A contract is an agreement between two or more parties who, in a “meeting of the minds,” have pledged to perform or refrain from performing some act. A valid contract is one that is legally enforceable by virtue of meeting certain requirements of contract law. If a contract does not meet the requirements, it is not valid and the parties to it cannot resort to a court of law to enforce its provisions.
Note that a contract is not a legal form or a prescribed set of words in a document, but rather the intangible agreement that was made in “the meeting of the minds” of the parties to the contract.
In terms of validity and enforceability, a court may construe the legal status of a contract in one of four ways:
- valid but unenforceable
A valid contract is one which meets the legal requirements for validity. These requirements are explained in the next section.
A valid contract that is in writing is enforceable within a statutory time period. A valid contract that is made orally is also generally enforceable within a statutory period, with the exceptions noted below.
Valid but unenforceable:
State laws declare that some contracts are enforceable only if they are in writing. These laws apply in particular to the transfer of interests in real estate. Thus, while an oral contract may meet the tests for validity, if it falls under the laws requiring a written contract, the parties will not have legal recourse to enforce performance. An oral long-term lease and an oral real estate sales contract are examples of contracts that may be valid but not enforceable.
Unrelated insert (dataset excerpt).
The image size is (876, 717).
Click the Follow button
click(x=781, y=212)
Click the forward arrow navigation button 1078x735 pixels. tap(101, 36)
A void contract is an agreement that does not meet the tests for validity, and therefore is no contract at all. If a contract is void, neither party can enforce it.
For example, a contract that does not include consideration is void. Likewise, a contract to extort money from a business is void. Void contracts and instruments are also described as “null and void.”
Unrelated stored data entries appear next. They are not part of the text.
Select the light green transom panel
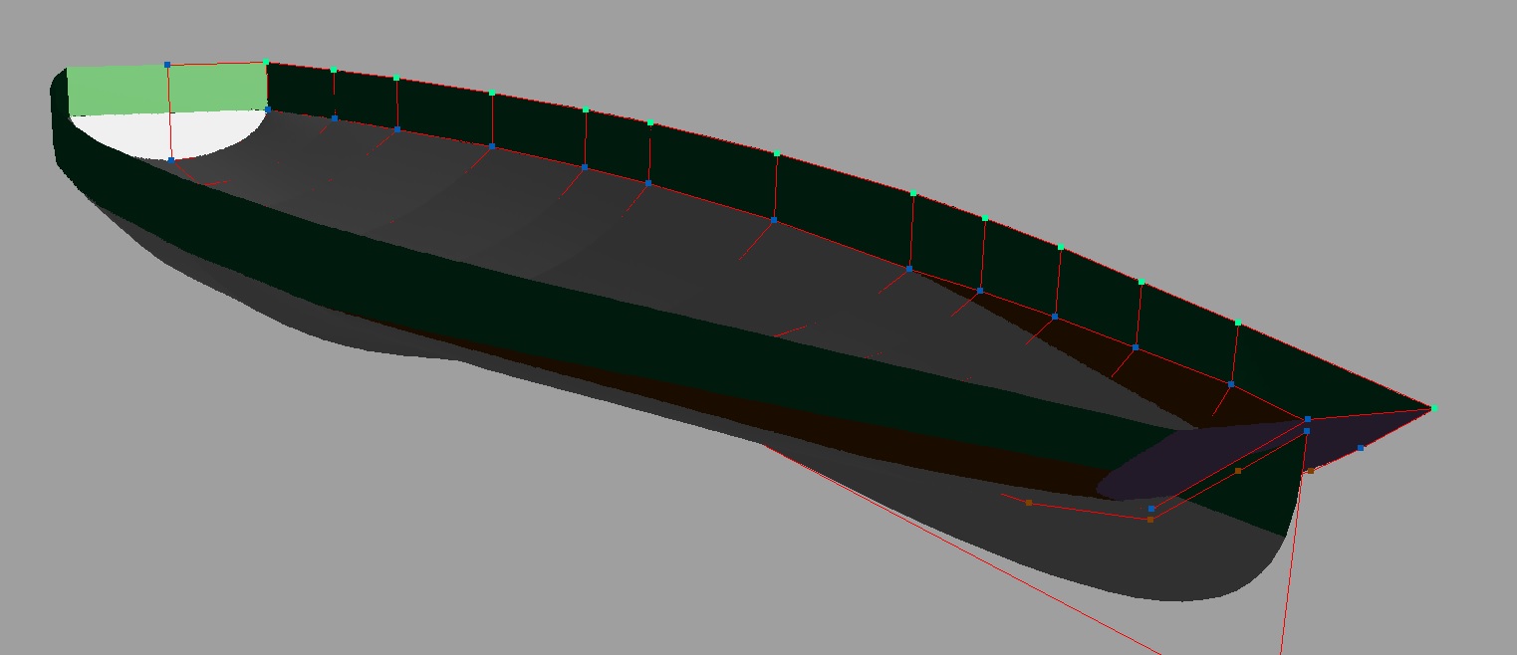Viewport: 1517px width, 655px height. [x=120, y=90]
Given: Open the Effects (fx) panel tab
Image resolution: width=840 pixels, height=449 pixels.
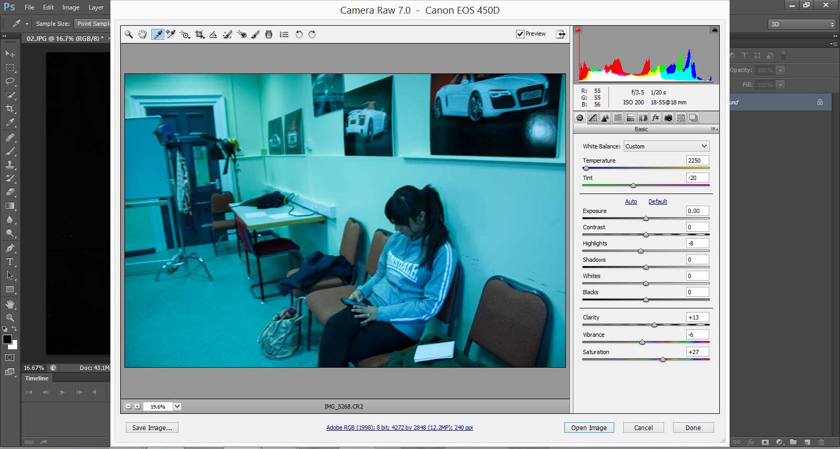Looking at the screenshot, I should point(655,118).
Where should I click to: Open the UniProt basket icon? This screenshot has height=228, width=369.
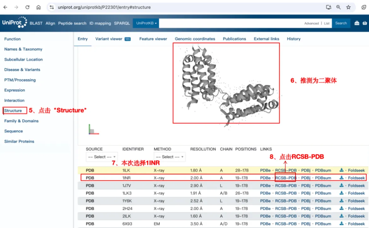click(x=365, y=23)
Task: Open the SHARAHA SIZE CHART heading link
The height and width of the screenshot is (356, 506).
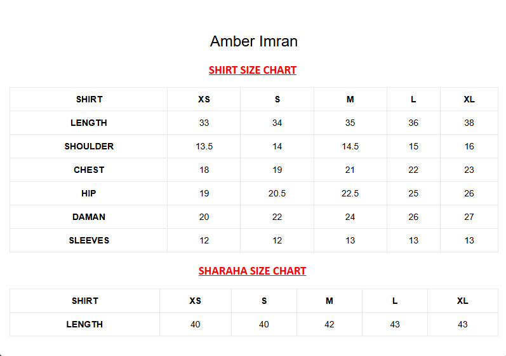Action: [x=252, y=271]
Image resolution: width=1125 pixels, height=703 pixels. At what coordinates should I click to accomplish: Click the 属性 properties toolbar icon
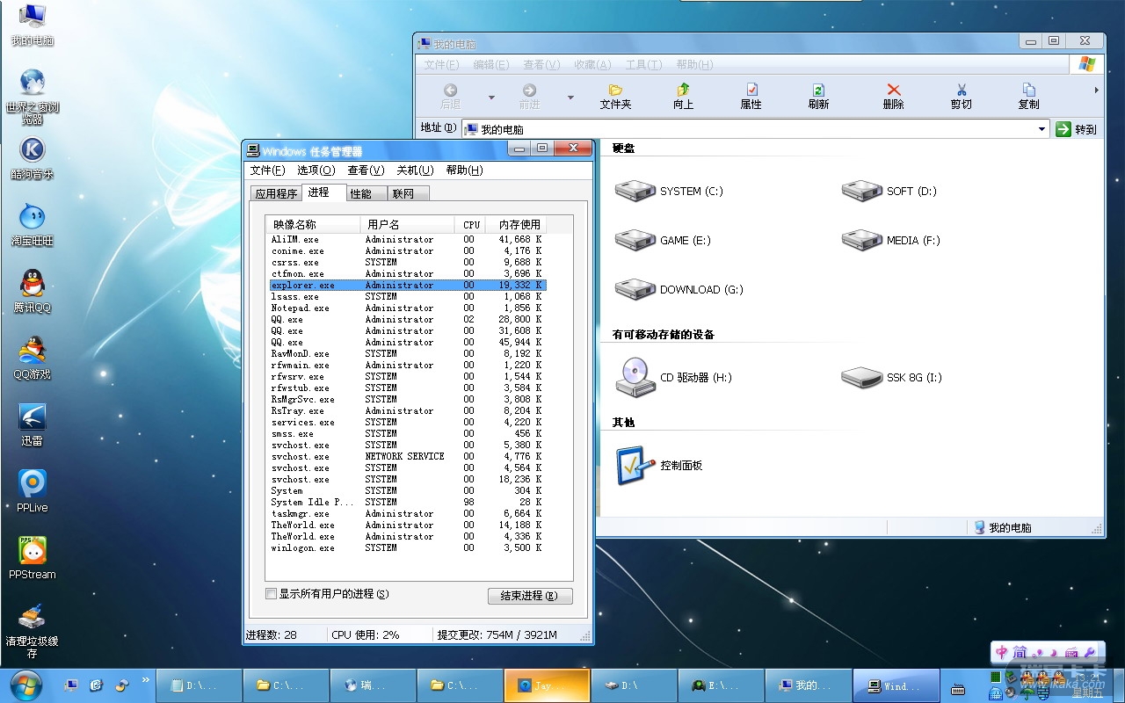[751, 95]
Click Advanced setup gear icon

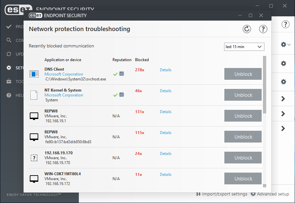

A voidable contract is one which initially appears to be valid, but is subject to rescission by a party to the contract who is deemed to have acted under some kind of disability. Only the party who claims the disability may rescind the legal effect of the contract.
For example, a party who was the victim of duress, coercion, or fraud in creation of a contract, and can prove it, may disaffirm the contract. However, the disaffirmation must occur within a legal time frame for the act of rescission to be valid. Similarly, if the party who has cause to disaffirm the contract elects instead to perform it, the contract is no longer voidable but valid.